What you need to do:
Provide the count of lines below that include the word "will", without any accompanying remarks.

** Opening Data for this task block **

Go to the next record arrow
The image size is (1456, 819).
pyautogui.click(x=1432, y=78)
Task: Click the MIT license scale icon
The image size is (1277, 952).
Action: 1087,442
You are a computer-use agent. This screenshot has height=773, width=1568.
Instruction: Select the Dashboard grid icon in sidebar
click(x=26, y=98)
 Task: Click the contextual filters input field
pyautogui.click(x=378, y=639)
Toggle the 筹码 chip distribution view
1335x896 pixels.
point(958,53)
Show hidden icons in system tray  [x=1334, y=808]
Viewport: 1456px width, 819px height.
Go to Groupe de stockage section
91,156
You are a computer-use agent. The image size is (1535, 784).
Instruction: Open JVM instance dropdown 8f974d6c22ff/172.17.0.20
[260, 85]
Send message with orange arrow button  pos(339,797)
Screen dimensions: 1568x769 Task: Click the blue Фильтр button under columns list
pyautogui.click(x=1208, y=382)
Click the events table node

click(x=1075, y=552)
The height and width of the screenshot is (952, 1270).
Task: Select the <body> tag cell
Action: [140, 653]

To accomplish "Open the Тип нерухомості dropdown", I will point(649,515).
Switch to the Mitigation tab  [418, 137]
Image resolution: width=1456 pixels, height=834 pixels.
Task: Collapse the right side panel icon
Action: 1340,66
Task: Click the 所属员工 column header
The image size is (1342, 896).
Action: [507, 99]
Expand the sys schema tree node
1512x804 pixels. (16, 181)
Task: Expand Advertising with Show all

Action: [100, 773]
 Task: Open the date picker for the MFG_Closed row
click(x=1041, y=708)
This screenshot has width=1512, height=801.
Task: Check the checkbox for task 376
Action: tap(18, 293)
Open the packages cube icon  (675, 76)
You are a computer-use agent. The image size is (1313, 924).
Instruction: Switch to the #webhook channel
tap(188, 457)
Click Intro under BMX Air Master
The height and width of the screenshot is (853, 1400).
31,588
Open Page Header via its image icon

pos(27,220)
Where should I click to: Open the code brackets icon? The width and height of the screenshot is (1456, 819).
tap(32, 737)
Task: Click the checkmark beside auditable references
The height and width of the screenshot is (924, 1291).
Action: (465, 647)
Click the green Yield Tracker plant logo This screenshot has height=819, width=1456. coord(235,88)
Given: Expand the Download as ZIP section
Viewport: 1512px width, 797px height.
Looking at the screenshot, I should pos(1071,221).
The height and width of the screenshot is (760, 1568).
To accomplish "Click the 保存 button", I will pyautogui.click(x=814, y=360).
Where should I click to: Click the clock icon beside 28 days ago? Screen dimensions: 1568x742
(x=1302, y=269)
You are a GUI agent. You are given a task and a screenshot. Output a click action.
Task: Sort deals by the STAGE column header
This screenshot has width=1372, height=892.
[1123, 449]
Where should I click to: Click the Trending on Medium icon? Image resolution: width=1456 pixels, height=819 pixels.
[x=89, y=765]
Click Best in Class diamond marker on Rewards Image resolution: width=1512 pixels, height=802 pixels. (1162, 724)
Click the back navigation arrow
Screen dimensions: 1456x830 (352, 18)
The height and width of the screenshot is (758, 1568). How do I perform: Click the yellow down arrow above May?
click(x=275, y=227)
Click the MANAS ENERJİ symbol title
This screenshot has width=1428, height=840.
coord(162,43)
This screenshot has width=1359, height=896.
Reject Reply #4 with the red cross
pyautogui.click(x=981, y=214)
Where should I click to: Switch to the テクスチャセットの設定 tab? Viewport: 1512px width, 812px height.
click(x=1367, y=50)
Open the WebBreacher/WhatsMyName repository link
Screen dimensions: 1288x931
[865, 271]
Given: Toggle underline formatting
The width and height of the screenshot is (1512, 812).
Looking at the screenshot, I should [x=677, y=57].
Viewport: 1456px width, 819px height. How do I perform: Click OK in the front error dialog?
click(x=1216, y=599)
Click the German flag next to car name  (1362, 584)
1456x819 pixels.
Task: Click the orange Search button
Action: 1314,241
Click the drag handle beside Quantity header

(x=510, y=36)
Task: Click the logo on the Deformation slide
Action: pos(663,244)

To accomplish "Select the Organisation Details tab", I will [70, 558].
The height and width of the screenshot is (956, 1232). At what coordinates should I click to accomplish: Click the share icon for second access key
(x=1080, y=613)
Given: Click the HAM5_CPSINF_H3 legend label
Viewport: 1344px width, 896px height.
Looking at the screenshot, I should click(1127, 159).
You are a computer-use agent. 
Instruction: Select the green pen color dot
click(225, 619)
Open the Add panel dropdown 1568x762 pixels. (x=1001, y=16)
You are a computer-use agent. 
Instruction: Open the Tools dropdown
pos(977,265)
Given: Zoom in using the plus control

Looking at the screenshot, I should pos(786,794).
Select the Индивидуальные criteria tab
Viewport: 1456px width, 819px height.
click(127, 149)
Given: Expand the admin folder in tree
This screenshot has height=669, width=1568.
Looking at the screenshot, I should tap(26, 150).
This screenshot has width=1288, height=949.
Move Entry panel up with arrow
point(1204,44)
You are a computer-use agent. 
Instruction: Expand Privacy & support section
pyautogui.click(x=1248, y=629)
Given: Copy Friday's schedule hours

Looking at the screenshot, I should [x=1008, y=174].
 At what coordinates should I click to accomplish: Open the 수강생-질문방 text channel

** Closing Data for this task block **

Response:
3